» Reading passage
· · · · ·

While I was briefly in Belfast, a thriving city with no visible Leave or UKIP posters, Jo Cox was horribly murdered and I began to fear the worst. Nigel Farage, Boris Johnson, Michael Gove and co. had gaily thrown open Pandora’s box, unleashing all the political evils of xenophobia, nationalism, and racism. As in the myth, once the evils were unleashed, to deadly effect, only one hope remained: perhaps her awful murder would make people see what was really happening. I felt guilty for harboring that hope.
Along with the political evils came the endless lies. A week later, the votes were cast and the liars have it. Turkey and Albania are not about to join the EU. 350 million pounds a week will not be used to the fund the NHS. We will not be able to restrict the free movement of EU citizens to Britain with Australian-style immigration controls. Sadly, democratic will of the people is not invalidated when it is based on lies. In politics, winners take all. If you win the vote, you’ve won the argument. Chris Grayling did not blush the following day when blithely claiming it was merely “an aspiration” to spend “part of money” that went to the EU on the NHS. And Johnson stretched credulity by claiming that the Leave campaign had not been about immigration; after Brexit there will still be free movement of people in Europe; and Britons will still have access to the single market.

· · · · ·

» Entries supplied

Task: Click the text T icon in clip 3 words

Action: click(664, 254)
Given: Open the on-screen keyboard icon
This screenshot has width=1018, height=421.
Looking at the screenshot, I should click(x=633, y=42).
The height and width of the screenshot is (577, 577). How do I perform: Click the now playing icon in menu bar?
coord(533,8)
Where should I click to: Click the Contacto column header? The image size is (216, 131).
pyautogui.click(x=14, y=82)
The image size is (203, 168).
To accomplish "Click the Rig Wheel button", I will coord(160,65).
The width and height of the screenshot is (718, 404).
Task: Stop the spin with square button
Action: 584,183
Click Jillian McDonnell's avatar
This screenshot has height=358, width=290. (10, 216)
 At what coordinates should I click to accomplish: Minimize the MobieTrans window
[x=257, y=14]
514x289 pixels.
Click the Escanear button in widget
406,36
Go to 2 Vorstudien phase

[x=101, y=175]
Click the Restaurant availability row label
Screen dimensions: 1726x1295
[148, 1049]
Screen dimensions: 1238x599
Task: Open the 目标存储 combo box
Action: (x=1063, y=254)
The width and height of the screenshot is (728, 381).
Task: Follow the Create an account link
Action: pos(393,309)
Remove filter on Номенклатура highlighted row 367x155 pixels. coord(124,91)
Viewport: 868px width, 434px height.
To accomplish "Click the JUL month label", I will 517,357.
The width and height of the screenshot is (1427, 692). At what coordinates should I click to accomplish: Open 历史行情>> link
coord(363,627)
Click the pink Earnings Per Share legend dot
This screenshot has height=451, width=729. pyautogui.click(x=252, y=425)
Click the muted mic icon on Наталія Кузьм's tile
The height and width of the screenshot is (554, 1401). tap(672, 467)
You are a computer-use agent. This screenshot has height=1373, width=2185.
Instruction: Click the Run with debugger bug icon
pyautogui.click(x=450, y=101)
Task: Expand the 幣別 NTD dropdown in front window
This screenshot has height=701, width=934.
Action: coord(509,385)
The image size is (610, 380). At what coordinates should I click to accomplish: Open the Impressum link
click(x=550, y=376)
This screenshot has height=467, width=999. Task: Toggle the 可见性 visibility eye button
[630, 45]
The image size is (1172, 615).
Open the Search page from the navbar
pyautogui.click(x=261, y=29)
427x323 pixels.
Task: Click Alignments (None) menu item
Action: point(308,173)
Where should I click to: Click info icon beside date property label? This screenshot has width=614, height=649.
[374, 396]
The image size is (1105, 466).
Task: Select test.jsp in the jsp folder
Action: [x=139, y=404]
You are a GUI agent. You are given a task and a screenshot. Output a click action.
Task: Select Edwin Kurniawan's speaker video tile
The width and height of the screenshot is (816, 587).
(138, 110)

· · · · ·

Reproduce the section of the passage on the Brexit vote that begins at the words "Along with the" and stops after "the single market.". The data above has no connection to the passage on the Brexit vote.

Along with the political evils came the endless lies. A week later, the votes were cast and the liars have it. Turkey and Albania are not about to join the EU. 350 million pounds a week will not be used to the fund the NHS. We will not be able to restrict the free movement of EU citizens to Britain with Australian-style immigration controls. Sadly, democratic will of the people is not invalidated when it is based on lies. In politics, winners take all. If you win the vote, you’ve won the argument. Chris Grayling did not blush the following day when blithely claiming it was merely “an aspiration” to spend “part of money” that went to the EU on the NHS. And Johnson stretched credulity by claiming that the Leave campaign had not been about immigration; after Brexit there will still be free movement of people in Europe; and Britons will still have access to the single market.